By Thursday evening, residents in Indian border towns reported hearing blasts. Authorities announced blackouts along parts of the border, and the Secretary of State Marco Rubio had spoken to the Pakistani prime minister and the Indian foreign minister, urging “immediate de-escalation” by both countries.

This followed India’s missile attacks across Pakistan in the early hours Wednesday, in what has been the latest ratcheting of tensions between the two nuclear-armed countries that began with gunmen killing Indian tourists in late April.
“This is a serious, serious provocation,” Pakistani army spokesman Maj. Gen. Ahmed Sharif Chaudhary said of the Indian drones in an English-language statement. “It appears that India has apparently lost the plot. Rather than going on a path of rationality, it is further escalating in a highly charged environment.”

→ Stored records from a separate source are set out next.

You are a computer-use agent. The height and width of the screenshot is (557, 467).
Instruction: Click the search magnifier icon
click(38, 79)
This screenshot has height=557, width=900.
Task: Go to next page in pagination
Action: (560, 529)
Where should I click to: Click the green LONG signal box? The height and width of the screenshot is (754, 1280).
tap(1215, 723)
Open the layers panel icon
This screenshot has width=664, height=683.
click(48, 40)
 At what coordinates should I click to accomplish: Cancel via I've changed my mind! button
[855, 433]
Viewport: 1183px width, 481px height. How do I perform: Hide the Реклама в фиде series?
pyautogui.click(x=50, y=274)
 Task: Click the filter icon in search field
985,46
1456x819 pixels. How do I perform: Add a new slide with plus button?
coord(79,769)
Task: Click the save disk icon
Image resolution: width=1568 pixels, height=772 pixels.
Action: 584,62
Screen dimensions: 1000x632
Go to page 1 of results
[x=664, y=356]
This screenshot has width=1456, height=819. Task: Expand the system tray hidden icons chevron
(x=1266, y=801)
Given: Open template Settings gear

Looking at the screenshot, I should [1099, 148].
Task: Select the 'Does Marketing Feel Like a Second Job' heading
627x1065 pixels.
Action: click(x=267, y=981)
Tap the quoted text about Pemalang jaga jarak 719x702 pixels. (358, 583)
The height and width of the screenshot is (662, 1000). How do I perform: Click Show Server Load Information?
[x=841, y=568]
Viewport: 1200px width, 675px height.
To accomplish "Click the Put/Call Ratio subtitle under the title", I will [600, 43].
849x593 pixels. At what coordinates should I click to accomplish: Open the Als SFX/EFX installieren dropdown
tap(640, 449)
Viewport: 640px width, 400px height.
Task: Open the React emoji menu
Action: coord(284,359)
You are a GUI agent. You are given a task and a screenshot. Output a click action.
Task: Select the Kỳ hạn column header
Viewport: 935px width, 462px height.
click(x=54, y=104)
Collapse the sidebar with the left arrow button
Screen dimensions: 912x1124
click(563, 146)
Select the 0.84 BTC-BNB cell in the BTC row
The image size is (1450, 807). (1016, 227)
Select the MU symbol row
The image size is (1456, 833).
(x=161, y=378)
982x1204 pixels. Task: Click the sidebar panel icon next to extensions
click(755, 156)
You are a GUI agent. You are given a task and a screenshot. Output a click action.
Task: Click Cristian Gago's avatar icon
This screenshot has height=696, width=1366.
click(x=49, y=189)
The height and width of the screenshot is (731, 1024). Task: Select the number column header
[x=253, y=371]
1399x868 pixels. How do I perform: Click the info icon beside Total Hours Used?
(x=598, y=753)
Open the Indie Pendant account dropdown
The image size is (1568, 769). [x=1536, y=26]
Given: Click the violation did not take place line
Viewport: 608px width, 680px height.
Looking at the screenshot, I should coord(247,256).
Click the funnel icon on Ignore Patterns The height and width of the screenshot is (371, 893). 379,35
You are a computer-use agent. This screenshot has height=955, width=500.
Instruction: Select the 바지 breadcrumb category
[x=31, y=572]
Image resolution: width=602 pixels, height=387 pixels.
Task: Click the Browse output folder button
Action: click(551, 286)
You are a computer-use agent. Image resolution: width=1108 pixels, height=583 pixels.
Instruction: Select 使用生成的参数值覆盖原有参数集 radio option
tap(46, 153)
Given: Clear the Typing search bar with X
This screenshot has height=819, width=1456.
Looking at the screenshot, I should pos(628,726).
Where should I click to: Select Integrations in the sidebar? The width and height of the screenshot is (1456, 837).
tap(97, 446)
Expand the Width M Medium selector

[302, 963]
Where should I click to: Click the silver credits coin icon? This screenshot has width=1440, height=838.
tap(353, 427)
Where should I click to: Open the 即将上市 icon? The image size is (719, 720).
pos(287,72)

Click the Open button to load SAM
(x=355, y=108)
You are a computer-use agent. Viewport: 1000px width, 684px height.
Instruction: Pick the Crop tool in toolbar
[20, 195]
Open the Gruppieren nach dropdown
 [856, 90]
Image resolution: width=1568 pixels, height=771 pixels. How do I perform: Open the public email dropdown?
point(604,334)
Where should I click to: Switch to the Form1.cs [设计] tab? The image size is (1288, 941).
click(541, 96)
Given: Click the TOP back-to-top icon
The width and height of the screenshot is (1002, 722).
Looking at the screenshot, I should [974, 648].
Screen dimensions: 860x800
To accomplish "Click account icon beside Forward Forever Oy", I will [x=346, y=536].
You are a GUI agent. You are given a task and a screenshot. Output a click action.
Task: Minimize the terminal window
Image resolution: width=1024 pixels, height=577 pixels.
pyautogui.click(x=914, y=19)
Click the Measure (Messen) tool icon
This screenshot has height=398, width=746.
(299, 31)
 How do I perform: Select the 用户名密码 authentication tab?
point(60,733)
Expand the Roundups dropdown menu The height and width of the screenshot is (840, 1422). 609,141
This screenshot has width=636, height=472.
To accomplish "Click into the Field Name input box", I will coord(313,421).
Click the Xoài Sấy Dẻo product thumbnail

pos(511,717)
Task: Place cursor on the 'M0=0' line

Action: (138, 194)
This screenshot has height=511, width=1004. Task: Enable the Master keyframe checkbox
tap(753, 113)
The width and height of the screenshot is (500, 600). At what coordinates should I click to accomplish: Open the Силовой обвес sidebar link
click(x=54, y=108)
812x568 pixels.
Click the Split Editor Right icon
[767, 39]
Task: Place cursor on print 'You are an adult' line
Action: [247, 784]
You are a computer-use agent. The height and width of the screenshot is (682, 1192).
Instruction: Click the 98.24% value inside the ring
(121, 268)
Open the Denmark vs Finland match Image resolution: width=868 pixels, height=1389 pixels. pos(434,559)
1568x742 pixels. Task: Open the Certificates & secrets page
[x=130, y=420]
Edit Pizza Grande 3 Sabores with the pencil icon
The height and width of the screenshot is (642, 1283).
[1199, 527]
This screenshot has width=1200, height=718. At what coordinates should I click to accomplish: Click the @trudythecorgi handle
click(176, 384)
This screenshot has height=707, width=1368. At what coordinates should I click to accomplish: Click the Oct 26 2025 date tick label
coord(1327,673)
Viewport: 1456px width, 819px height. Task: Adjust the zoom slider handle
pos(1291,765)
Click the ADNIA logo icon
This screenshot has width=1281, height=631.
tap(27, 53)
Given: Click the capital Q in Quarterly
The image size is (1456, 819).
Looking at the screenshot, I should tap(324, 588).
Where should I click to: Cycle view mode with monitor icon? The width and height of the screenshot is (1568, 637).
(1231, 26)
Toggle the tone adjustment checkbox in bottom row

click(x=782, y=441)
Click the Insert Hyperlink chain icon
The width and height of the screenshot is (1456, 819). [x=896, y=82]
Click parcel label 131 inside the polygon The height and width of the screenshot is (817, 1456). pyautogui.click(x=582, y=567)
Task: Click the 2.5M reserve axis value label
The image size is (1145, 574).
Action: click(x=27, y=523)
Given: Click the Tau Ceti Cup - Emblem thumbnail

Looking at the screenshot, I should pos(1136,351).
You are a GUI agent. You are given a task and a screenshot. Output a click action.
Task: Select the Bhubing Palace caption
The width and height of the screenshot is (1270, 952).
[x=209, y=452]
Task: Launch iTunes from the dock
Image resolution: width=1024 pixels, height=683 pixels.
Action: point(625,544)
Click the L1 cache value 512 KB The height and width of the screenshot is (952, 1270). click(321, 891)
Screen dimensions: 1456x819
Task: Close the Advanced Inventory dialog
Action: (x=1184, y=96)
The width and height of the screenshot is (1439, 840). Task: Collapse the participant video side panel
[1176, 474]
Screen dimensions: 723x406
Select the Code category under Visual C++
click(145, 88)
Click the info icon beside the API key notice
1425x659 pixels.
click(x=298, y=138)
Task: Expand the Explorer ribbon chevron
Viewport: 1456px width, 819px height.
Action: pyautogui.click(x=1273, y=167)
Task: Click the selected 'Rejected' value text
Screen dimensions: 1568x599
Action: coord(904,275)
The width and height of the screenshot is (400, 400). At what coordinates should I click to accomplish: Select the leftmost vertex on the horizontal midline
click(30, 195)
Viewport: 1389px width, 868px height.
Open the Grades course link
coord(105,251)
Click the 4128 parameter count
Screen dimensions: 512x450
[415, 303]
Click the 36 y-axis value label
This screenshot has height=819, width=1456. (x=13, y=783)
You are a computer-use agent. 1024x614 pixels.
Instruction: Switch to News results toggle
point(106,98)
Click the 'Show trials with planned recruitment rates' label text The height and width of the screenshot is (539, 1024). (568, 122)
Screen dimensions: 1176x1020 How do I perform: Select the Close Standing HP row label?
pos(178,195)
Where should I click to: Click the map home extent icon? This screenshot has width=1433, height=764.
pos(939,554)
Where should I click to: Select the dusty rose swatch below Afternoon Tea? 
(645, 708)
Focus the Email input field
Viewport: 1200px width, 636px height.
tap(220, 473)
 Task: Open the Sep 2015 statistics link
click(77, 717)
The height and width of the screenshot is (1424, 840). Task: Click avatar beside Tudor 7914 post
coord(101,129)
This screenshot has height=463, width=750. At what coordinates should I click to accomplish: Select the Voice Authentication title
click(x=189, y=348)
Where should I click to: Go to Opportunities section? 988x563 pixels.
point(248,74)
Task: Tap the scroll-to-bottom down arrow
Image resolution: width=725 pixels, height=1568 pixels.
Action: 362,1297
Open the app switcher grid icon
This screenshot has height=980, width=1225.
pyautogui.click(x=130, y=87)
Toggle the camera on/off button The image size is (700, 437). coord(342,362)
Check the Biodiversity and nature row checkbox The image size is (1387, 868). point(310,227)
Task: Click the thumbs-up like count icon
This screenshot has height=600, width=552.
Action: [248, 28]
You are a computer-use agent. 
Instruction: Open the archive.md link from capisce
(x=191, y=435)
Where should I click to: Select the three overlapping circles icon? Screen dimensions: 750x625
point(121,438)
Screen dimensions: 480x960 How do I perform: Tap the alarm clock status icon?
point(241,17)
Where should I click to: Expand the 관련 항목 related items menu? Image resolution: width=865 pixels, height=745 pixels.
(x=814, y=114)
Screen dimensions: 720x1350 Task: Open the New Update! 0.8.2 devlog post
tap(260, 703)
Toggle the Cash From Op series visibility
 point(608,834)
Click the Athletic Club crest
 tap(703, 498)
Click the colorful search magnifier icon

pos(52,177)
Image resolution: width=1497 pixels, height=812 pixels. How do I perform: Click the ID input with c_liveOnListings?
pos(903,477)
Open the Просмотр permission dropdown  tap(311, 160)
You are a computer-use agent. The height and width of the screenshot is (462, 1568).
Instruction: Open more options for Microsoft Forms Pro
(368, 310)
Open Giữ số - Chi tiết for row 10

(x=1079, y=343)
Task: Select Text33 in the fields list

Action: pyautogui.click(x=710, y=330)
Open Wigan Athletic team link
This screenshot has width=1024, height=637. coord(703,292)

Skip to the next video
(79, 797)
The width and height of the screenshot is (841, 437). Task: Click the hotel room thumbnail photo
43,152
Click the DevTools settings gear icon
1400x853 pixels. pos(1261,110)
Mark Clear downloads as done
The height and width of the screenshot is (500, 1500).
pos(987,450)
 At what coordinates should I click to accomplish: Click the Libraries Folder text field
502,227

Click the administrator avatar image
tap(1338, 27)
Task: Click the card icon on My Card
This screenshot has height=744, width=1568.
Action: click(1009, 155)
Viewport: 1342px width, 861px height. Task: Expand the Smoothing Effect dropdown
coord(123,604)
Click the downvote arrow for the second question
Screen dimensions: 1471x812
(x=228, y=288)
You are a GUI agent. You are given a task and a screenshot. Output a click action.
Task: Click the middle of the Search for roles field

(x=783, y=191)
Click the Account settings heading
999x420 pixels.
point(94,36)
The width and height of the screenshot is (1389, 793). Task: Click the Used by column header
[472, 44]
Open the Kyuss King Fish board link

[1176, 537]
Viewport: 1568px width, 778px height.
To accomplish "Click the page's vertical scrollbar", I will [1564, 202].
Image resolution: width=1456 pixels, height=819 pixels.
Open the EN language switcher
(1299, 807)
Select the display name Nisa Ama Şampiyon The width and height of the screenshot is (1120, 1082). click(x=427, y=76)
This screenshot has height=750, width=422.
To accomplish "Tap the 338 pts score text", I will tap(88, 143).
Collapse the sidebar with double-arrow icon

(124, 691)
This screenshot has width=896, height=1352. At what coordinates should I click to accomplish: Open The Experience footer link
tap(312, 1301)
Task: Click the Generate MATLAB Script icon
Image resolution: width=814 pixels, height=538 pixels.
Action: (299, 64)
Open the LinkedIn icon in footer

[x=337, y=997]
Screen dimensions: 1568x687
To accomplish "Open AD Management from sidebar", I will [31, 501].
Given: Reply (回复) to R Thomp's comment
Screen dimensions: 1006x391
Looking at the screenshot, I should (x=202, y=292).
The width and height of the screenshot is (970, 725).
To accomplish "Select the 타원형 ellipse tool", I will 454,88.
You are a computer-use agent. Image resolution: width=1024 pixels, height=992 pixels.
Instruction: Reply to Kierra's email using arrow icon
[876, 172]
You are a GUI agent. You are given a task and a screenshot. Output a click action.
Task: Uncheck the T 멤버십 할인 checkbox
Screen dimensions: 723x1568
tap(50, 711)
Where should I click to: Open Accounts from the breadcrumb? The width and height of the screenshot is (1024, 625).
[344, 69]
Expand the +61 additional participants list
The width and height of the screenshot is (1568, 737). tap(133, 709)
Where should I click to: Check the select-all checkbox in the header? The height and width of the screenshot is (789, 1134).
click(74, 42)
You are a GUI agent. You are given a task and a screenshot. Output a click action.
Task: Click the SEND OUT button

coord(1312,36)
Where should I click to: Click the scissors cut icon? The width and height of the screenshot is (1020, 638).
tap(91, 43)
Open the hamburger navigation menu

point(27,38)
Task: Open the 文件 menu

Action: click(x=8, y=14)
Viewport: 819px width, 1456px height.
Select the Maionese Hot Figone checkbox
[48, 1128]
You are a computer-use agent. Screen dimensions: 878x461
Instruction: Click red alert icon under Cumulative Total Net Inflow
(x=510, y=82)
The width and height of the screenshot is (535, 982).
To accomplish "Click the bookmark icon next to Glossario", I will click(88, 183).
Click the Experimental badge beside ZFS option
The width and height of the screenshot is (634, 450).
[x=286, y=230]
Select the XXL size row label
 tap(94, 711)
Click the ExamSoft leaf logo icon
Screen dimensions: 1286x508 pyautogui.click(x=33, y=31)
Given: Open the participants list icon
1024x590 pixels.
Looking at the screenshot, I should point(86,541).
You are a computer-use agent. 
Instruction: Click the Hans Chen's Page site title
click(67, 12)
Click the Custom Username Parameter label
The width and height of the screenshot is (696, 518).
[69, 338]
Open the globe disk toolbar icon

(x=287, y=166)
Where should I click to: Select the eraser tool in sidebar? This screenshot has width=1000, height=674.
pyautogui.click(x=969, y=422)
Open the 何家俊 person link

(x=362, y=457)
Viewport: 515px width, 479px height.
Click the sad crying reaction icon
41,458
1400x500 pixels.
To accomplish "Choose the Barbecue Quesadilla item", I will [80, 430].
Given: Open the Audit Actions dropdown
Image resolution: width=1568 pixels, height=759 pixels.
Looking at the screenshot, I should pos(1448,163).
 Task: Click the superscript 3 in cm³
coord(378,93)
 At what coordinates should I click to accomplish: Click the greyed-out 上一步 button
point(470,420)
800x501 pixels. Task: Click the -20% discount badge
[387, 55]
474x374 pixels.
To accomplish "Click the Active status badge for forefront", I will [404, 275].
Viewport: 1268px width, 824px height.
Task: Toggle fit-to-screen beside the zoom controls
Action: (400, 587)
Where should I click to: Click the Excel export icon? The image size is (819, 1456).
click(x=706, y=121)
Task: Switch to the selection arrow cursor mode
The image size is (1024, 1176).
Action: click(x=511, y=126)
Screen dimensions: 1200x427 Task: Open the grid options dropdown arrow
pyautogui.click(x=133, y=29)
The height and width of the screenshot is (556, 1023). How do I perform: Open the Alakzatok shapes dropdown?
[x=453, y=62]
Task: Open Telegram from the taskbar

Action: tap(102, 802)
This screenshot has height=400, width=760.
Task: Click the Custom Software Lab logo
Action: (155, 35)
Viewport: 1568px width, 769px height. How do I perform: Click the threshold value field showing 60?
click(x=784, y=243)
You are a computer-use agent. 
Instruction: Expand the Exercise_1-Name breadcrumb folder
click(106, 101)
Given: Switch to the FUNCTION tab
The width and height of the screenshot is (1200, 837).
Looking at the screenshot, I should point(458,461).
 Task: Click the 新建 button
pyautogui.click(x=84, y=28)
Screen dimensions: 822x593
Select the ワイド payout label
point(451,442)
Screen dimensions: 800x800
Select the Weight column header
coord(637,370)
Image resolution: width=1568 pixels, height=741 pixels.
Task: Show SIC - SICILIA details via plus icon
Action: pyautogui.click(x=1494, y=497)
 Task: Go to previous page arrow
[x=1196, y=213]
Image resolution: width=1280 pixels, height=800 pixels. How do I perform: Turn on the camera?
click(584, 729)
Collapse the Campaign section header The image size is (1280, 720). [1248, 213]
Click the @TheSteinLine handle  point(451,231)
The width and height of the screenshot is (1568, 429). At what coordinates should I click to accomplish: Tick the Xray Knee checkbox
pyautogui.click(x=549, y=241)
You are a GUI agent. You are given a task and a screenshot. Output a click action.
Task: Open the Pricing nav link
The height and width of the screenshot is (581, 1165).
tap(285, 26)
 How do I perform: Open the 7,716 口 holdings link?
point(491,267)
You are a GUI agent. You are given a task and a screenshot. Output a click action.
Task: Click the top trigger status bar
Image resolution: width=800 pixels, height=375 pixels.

Amid the tensions, the U.S. Consulate General in Lahore, Pakistan, directed its staff to shelter in place. Operations were suspended in Indian and Pakistani airports near their border. School was out in border areas of both Pakistan and India.
Parents on one Pakistani WhatsApp group exchanged emergency checklists that included baby milk powder and coloring books to keep kids busy. “Stay calm, stay prepared. May we all remain safe,” the list concluded.
The escalation began after the killing on April 22
The escalation began after India accused Pakistan of being behind an attack where gunmen killed 26 people, mostly tourists, in India-administered Kashmir on April 22. It was the worst attack against Indian civilians since 2002, and it sparked outrage across India after eyewitnesses reported the gunmen specifically targeted Hindu men. Pakistan denies any connection to the attack. The Himalayan territory is divided between India and Pakistan; both countries claim it in its entirety.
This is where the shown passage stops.